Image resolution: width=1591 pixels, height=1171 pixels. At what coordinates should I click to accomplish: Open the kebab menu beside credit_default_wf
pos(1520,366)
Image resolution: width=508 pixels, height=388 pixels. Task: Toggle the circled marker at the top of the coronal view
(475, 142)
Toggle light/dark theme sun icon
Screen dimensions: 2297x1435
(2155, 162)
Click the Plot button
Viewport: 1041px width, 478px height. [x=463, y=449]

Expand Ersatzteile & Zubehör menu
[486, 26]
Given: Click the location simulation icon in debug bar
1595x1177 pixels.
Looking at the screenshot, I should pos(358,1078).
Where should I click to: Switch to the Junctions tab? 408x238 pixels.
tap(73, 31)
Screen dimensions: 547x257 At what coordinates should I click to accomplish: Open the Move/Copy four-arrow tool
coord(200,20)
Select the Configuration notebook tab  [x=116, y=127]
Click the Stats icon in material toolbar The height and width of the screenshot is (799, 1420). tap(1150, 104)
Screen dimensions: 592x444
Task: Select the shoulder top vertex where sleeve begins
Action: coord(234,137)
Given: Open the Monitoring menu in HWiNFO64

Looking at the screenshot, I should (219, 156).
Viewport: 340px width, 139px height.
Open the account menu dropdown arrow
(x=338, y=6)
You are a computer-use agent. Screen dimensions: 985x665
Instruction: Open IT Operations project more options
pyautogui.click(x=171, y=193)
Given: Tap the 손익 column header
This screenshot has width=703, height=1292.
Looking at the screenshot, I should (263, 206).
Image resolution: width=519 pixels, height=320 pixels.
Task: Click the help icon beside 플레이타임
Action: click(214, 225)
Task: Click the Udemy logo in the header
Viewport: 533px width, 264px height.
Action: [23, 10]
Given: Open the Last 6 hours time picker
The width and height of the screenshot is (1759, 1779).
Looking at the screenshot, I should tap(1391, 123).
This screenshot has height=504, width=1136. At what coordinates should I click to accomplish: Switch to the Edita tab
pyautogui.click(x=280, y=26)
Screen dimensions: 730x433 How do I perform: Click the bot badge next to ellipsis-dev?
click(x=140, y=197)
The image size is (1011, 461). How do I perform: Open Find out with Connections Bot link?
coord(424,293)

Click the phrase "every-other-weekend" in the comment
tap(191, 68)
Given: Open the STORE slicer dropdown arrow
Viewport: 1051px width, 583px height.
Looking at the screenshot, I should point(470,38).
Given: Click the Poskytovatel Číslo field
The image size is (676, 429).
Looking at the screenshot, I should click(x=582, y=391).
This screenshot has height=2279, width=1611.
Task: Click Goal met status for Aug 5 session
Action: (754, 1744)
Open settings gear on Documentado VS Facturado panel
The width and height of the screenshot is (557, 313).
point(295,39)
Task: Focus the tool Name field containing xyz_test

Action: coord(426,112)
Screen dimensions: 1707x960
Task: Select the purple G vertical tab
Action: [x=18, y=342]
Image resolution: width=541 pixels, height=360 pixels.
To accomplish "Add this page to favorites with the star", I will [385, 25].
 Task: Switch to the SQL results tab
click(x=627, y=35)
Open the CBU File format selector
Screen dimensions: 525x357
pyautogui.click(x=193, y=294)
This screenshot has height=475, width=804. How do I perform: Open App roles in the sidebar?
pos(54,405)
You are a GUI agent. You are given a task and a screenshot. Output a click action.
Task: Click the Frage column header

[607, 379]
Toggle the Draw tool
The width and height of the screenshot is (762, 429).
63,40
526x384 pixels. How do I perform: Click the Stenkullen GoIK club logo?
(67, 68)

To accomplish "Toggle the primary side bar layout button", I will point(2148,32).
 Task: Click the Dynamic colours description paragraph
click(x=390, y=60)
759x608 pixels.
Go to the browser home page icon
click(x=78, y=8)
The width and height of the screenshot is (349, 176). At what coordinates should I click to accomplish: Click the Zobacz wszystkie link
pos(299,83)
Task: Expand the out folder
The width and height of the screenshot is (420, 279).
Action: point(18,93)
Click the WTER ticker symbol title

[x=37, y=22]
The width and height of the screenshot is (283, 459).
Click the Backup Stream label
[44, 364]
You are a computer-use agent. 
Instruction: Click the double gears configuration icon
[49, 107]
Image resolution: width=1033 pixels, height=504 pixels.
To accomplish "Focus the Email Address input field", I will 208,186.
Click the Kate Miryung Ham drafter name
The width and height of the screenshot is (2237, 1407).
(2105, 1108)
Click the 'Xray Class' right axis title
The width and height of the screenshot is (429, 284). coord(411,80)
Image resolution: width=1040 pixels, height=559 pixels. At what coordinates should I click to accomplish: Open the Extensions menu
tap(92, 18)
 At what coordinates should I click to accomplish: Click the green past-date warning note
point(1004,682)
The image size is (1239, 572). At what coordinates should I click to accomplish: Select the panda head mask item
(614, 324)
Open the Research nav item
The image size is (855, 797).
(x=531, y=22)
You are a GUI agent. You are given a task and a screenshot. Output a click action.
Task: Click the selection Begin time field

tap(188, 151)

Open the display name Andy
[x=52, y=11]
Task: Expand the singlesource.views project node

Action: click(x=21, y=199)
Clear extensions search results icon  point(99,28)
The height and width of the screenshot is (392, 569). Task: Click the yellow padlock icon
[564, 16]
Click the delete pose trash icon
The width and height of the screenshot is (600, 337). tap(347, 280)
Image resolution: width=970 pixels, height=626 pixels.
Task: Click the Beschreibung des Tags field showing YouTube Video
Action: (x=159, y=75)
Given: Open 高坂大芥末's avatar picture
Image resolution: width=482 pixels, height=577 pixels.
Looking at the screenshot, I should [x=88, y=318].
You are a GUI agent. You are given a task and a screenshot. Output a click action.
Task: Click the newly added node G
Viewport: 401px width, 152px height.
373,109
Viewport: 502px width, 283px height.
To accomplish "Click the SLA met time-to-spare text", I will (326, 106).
+---+
- **Task directions**
Retype the listing above line for line, with no changes.

- **In response**
Image resolution: width=1591 pixels, height=1171 pixels. At what coordinates should I click to accomplish: Open the kebab menu beside credit_default_wf
pos(1520,366)
Image resolution: width=508 pixels, height=388 pixels. Task: Toggle the circled marker at the top of the coronal view
(475, 142)
Toggle light/dark theme sun icon
Screen dimensions: 2297x1435
(2155, 162)
Click the Plot button
Viewport: 1041px width, 478px height. [x=463, y=449]

Expand Ersatzteile & Zubehör menu
[486, 26]
Given: Click the location simulation icon in debug bar
1595x1177 pixels.
Looking at the screenshot, I should pos(358,1078).
Where should I click to: Switch to the Junctions tab? 408x238 pixels.
tap(73, 31)
Screen dimensions: 547x257 At what coordinates should I click to accomplish: Open the Move/Copy four-arrow tool
coord(200,20)
Select the Configuration notebook tab  [x=116, y=127]
Click the Stats icon in material toolbar The height and width of the screenshot is (799, 1420). tap(1150, 104)
Screen dimensions: 592x444
Task: Select the shoulder top vertex where sleeve begins
Action: coord(234,137)
Given: Open the Monitoring menu in HWiNFO64

Looking at the screenshot, I should (219, 156).
Viewport: 340px width, 139px height.
Open the account menu dropdown arrow
(x=338, y=6)
You are a computer-use agent. Screen dimensions: 985x665
Instruction: Open IT Operations project more options
pyautogui.click(x=171, y=193)
Given: Tap the 손익 column header
This screenshot has width=703, height=1292.
Looking at the screenshot, I should (263, 206).
Image resolution: width=519 pixels, height=320 pixels.
Task: Click the help icon beside 플레이타임
Action: click(214, 225)
Task: Click the Udemy logo in the header
Viewport: 533px width, 264px height.
Action: [23, 10]
Given: Open the Last 6 hours time picker
The width and height of the screenshot is (1759, 1779).
Looking at the screenshot, I should tap(1391, 123).
This screenshot has height=504, width=1136. At what coordinates should I click to accomplish: Switch to the Edita tab
pyautogui.click(x=280, y=26)
Screen dimensions: 730x433 How do I perform: Click the bot badge next to ellipsis-dev?
click(x=140, y=197)
The image size is (1011, 461). How do I perform: Open Find out with Connections Bot link?
coord(424,293)

Click the phrase "every-other-weekend" in the comment
tap(191, 68)
Given: Open the STORE slicer dropdown arrow
Viewport: 1051px width, 583px height.
Looking at the screenshot, I should point(470,38).
Given: Click the Poskytovatel Číslo field
The image size is (676, 429).
Looking at the screenshot, I should click(x=582, y=391).
This screenshot has height=2279, width=1611.
Task: Click Goal met status for Aug 5 session
Action: (754, 1744)
Open settings gear on Documentado VS Facturado panel
The width and height of the screenshot is (557, 313).
point(295,39)
Task: Focus the tool Name field containing xyz_test

Action: coord(426,112)
Screen dimensions: 1707x960
Task: Select the purple G vertical tab
Action: [x=18, y=342]
Image resolution: width=541 pixels, height=360 pixels.
To accomplish "Add this page to favorites with the star", I will [385, 25].
 Task: Switch to the SQL results tab
click(x=627, y=35)
Open the CBU File format selector
Screen dimensions: 525x357
pyautogui.click(x=193, y=294)
This screenshot has height=475, width=804. How do I perform: Open App roles in the sidebar?
pos(54,405)
You are a GUI agent. You are given a task and a screenshot. Output a click action.
Task: Click the Frage column header

[607, 379]
Toggle the Draw tool
The width and height of the screenshot is (762, 429).
63,40
526x384 pixels. How do I perform: Click the Stenkullen GoIK club logo?
(67, 68)

To accomplish "Toggle the primary side bar layout button", I will point(2148,32).
 Task: Click the Dynamic colours description paragraph
click(x=390, y=60)
759x608 pixels.
Go to the browser home page icon
click(x=78, y=8)
The width and height of the screenshot is (349, 176). At what coordinates should I click to accomplish: Click the Zobacz wszystkie link
pos(299,83)
Task: Expand the out folder
The width and height of the screenshot is (420, 279).
Action: point(18,93)
Click the WTER ticker symbol title

[x=37, y=22]
The width and height of the screenshot is (283, 459).
Click the Backup Stream label
[44, 364]
You are a computer-use agent. 
Instruction: Click the double gears configuration icon
[49, 107]
Image resolution: width=1033 pixels, height=504 pixels.
To accomplish "Focus the Email Address input field", I will 208,186.
Click the Kate Miryung Ham drafter name
The width and height of the screenshot is (2237, 1407).
(2105, 1108)
Click the 'Xray Class' right axis title
The width and height of the screenshot is (429, 284). coord(411,80)
Image resolution: width=1040 pixels, height=559 pixels. At what coordinates should I click to accomplish: Open the Extensions menu
tap(92, 18)
 At what coordinates should I click to accomplish: Click the green past-date warning note
point(1004,682)
The image size is (1239, 572). At what coordinates should I click to accomplish: Select the panda head mask item
(614, 324)
Open the Research nav item
The image size is (855, 797).
(x=531, y=22)
You are a GUI agent. You are given a task and a screenshot. Output a click action.
Task: Click the selection Begin time field

tap(188, 151)

Open the display name Andy
[x=52, y=11]
Task: Expand the singlesource.views project node

Action: click(x=21, y=199)
Clear extensions search results icon  point(99,28)
The height and width of the screenshot is (392, 569). Task: Click the yellow padlock icon
[564, 16]
Click the delete pose trash icon
The width and height of the screenshot is (600, 337). tap(347, 280)
Image resolution: width=970 pixels, height=626 pixels.
Task: Click the Beschreibung des Tags field showing YouTube Video
Action: (x=159, y=75)
Given: Open 高坂大芥末's avatar picture
Image resolution: width=482 pixels, height=577 pixels.
Looking at the screenshot, I should [x=88, y=318].
You are a GUI agent. You are given a task and a screenshot. Output a click action.
Task: Click the newly added node G
Viewport: 401px width, 152px height.
373,109
Viewport: 502px width, 283px height.
To accomplish "Click the SLA met time-to-spare text", I will (326, 106).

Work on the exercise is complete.